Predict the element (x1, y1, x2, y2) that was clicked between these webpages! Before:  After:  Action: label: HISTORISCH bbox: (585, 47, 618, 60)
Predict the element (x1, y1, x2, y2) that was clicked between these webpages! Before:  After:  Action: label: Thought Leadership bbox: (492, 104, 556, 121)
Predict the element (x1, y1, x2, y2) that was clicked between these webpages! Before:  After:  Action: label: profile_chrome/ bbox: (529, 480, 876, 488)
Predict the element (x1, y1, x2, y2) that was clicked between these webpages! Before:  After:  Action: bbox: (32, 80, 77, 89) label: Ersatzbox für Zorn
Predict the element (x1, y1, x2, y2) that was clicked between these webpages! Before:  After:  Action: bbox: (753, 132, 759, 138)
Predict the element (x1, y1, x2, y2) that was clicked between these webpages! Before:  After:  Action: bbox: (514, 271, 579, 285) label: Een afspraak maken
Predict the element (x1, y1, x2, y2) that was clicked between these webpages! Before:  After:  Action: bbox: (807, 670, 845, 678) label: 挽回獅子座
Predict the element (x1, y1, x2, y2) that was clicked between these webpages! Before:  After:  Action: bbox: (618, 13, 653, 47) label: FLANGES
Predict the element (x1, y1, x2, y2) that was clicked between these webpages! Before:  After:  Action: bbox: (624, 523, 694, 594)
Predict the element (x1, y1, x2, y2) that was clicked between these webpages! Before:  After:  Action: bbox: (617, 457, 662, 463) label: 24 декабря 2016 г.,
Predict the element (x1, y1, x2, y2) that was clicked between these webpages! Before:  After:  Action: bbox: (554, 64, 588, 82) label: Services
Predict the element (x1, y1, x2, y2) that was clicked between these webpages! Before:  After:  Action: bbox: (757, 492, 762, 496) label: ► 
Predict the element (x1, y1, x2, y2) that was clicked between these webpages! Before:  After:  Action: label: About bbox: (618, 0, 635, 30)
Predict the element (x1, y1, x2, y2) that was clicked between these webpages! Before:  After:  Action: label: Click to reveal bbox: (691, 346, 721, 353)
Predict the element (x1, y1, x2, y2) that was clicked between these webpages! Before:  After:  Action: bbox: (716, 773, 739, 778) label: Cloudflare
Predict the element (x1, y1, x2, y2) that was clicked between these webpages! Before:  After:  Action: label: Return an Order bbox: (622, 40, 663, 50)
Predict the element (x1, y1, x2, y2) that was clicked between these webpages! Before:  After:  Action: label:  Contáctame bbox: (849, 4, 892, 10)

= = = = = = =

▸ **Exercise requirements**
Rewrite the records from their first line through the line containing "104, 556, 121)", replacing "clicked" with "pressed" and keeping everything else the same.

▸ **Finished answer**
Predict the element (x1, y1, x2, y2) that was pressed between these webpages! Before:  After:  Action: label: HISTORISCH bbox: (585, 47, 618, 60)
Predict the element (x1, y1, x2, y2) that was pressed between these webpages! Before:  After:  Action: label: Thought Leadership bbox: (492, 104, 556, 121)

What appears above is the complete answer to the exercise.